### Exercise objective
Rewrite every line of the rows below as a numbered list, one line per item, and drop the blank lines.

## Start Exercise inputs

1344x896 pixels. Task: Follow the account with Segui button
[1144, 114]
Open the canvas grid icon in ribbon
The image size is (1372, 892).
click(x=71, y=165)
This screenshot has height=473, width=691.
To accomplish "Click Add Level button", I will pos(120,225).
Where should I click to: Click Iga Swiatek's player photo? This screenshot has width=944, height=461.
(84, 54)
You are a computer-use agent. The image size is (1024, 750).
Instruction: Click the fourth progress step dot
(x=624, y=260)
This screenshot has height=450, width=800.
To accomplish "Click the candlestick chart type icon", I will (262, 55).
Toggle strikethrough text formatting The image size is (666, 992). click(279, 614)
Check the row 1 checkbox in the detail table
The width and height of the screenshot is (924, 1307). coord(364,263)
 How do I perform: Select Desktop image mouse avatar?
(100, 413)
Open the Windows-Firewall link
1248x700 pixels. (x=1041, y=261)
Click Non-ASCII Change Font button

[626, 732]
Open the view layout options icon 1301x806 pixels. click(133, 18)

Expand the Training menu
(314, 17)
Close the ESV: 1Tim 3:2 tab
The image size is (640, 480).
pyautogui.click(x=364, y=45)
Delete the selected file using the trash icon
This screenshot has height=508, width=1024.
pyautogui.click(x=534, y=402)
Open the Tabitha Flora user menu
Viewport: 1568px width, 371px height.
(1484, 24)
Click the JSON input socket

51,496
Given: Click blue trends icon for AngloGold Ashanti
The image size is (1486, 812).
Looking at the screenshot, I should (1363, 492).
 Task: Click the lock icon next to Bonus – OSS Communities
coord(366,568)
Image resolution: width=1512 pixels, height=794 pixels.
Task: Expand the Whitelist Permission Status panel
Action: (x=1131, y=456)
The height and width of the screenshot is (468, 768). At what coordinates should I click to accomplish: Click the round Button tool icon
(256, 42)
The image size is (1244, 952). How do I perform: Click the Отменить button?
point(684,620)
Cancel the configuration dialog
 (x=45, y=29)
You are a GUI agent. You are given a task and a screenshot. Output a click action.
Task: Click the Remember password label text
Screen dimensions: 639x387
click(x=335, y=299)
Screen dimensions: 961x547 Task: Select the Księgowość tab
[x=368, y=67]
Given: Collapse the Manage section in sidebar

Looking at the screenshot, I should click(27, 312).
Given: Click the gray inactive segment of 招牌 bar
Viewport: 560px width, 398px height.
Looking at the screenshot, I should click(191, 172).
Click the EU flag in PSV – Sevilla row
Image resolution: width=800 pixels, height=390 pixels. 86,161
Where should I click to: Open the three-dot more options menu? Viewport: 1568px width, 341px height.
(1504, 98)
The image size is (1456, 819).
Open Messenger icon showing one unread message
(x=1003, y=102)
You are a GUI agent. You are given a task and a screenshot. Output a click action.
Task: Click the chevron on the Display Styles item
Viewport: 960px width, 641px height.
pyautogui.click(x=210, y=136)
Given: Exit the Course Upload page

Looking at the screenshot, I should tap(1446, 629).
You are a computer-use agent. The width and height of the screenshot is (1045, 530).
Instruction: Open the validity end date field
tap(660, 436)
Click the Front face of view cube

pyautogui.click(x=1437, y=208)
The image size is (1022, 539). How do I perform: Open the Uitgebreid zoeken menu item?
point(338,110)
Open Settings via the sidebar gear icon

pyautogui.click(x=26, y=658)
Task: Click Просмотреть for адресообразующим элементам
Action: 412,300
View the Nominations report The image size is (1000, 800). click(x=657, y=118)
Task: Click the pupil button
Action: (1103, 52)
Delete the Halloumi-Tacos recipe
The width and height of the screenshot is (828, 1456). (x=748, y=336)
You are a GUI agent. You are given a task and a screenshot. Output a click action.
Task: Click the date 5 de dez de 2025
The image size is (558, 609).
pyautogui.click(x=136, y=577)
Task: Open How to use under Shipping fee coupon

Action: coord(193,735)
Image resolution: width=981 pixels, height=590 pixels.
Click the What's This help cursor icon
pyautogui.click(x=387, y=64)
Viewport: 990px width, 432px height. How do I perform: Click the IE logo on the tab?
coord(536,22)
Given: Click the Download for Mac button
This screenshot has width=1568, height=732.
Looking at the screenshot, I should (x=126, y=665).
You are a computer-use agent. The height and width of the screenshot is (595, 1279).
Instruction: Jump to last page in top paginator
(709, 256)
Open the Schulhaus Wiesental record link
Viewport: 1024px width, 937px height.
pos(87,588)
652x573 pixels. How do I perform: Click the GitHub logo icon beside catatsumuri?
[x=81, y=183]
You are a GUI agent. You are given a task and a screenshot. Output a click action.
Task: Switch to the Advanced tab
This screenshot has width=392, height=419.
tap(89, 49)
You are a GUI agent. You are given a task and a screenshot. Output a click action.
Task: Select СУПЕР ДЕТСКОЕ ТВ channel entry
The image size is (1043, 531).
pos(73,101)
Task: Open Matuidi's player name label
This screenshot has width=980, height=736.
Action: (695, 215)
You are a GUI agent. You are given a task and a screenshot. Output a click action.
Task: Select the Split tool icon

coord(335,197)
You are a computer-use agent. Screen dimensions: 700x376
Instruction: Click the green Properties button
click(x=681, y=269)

## End Exercise inputs

### Solved problem
1. 1344x896 pixels. Task: Follow the account with Segui button
2. [1144, 114]
3. Open the canvas grid icon in ribbon
4. The image size is (1372, 892).
5. click(x=71, y=165)
6. This screenshot has height=473, width=691.
7. To accomplish "Click Add Level button", I will pos(120,225).
8. Where should I click to: Click Iga Swiatek's player photo? This screenshot has width=944, height=461.
9. (84, 54)
10. You are a computer-use agent. The image size is (1024, 750).
11. Instruction: Click the fourth progress step dot
12. (x=624, y=260)
13. This screenshot has height=450, width=800.
14. To accomplish "Click the candlestick chart type icon", I will (262, 55).
15. Toggle strikethrough text formatting The image size is (666, 992). click(279, 614)
16. Check the row 1 checkbox in the detail table
17. The width and height of the screenshot is (924, 1307). coord(364,263)
18.  How do I perform: Select Desktop image mouse avatar?
19. (100, 413)
20. Open the Windows-Firewall link
21. 1248x700 pixels. (x=1041, y=261)
22. Click Non-ASCII Change Font button
23. [626, 732]
24. Open the view layout options icon 1301x806 pixels. click(133, 18)
25. Expand the Training menu
26. (314, 17)
27. Close the ESV: 1Tim 3:2 tab
28. The image size is (640, 480).
29. pyautogui.click(x=364, y=45)
30. Delete the selected file using the trash icon
31. This screenshot has height=508, width=1024.
32. pyautogui.click(x=534, y=402)
33. Open the Tabitha Flora user menu
34. Viewport: 1568px width, 371px height.
35. (1484, 24)
36. Click the JSON input socket
37. 51,496
38. Given: Click blue trends icon for AngloGold Ashanti
39. The image size is (1486, 812).
40. Looking at the screenshot, I should (1363, 492).
41.  Task: Click the lock icon next to Bonus – OSS Communities
42. coord(366,568)
43. Image resolution: width=1512 pixels, height=794 pixels.
44. Task: Expand the Whitelist Permission Status panel
45. Action: (x=1131, y=456)
46. The height and width of the screenshot is (468, 768). At what coordinates should I click to accomplish: Click the round Button tool icon
47. (256, 42)
48. The image size is (1244, 952). How do I perform: Click the Отменить button?
49. point(684,620)
50. Cancel the configuration dialog
51.  (x=45, y=29)
52. You are a GUI agent. You are given a task and a screenshot. Output a click action.
53. Task: Click the Remember password label text
54. Screen dimensions: 639x387
55. click(x=335, y=299)
56. Screen dimensions: 961x547 Task: Select the Księgowość tab
57. [x=368, y=67]
58. Given: Collapse the Manage section in sidebar
59. Looking at the screenshot, I should click(27, 312).
60. Given: Click the gray inactive segment of 招牌 bar
61. Viewport: 560px width, 398px height.
62. Looking at the screenshot, I should click(191, 172).
63. Click the EU flag in PSV – Sevilla row
64. Image resolution: width=800 pixels, height=390 pixels. 86,161
65. Where should I click to: Open the three-dot more options menu? Viewport: 1568px width, 341px height.
66. (1504, 98)
67. The image size is (1456, 819).
68. Open Messenger icon showing one unread message
69. (x=1003, y=102)
70. You are a GUI agent. You are given a task and a screenshot. Output a click action.
71. Task: Click the chevron on the Display Styles item
72. Viewport: 960px width, 641px height.
73. pyautogui.click(x=210, y=136)
74. Given: Exit the Course Upload page
75. Looking at the screenshot, I should tap(1446, 629).
76. You are a computer-use agent. The width and height of the screenshot is (1045, 530).
77. Instruction: Open the validity end date field
78. tap(660, 436)
79. Click the Front face of view cube
80. pyautogui.click(x=1437, y=208)
81. The image size is (1022, 539). How do I perform: Open the Uitgebreid zoeken menu item?
82. point(338,110)
83. Open Settings via the sidebar gear icon
84. pyautogui.click(x=26, y=658)
85. Task: Click Просмотреть for адресообразующим элементам
86. Action: 412,300
87. View the Nominations report The image size is (1000, 800). click(x=657, y=118)
88. Task: Click the pupil button
89. Action: (1103, 52)
90. Delete the Halloumi-Tacos recipe
91. The width and height of the screenshot is (828, 1456). (x=748, y=336)
92. You are a GUI agent. You are given a task and a screenshot. Output a click action.
93. Task: Click the date 5 de dez de 2025
94. The image size is (558, 609).
95. pyautogui.click(x=136, y=577)
96. Task: Open How to use under Shipping fee coupon
97. Action: coord(193,735)
98. Image resolution: width=981 pixels, height=590 pixels.
99. Click the What's This help cursor icon
100. pyautogui.click(x=387, y=64)
101. Viewport: 990px width, 432px height. How do I perform: Click the IE logo on the tab?
102. coord(536,22)
103. Given: Click the Download for Mac button
104. This screenshot has width=1568, height=732.
105. Looking at the screenshot, I should (x=126, y=665).
106. You are a computer-use agent. The height and width of the screenshot is (595, 1279).
107. Instruction: Jump to last page in top paginator
108. (709, 256)
109. Open the Schulhaus Wiesental record link
110. Viewport: 1024px width, 937px height.
111. pos(87,588)
112. 652x573 pixels. How do I perform: Click the GitHub logo icon beside catatsumuri?
113. [x=81, y=183]
114. You are a GUI agent. You are given a task and a screenshot. Output a click action.
115. Task: Switch to the Advanced tab
116. This screenshot has width=392, height=419.
117. tap(89, 49)
118. You are a GUI agent. You are given a task and a screenshot. Output a click action.
119. Task: Select СУПЕР ДЕТСКОЕ ТВ channel entry
120. The image size is (1043, 531).
121. pos(73,101)
122. Task: Open Matuidi's player name label
123. This screenshot has width=980, height=736.
124. Action: (695, 215)
125. You are a GUI agent. You are given a task and a screenshot. Output a click action.
126. Task: Select the Split tool icon
127. coord(335,197)
128. You are a computer-use agent. Screen dimensions: 700x376
129. Instruction: Click the green Properties button
130. click(x=681, y=269)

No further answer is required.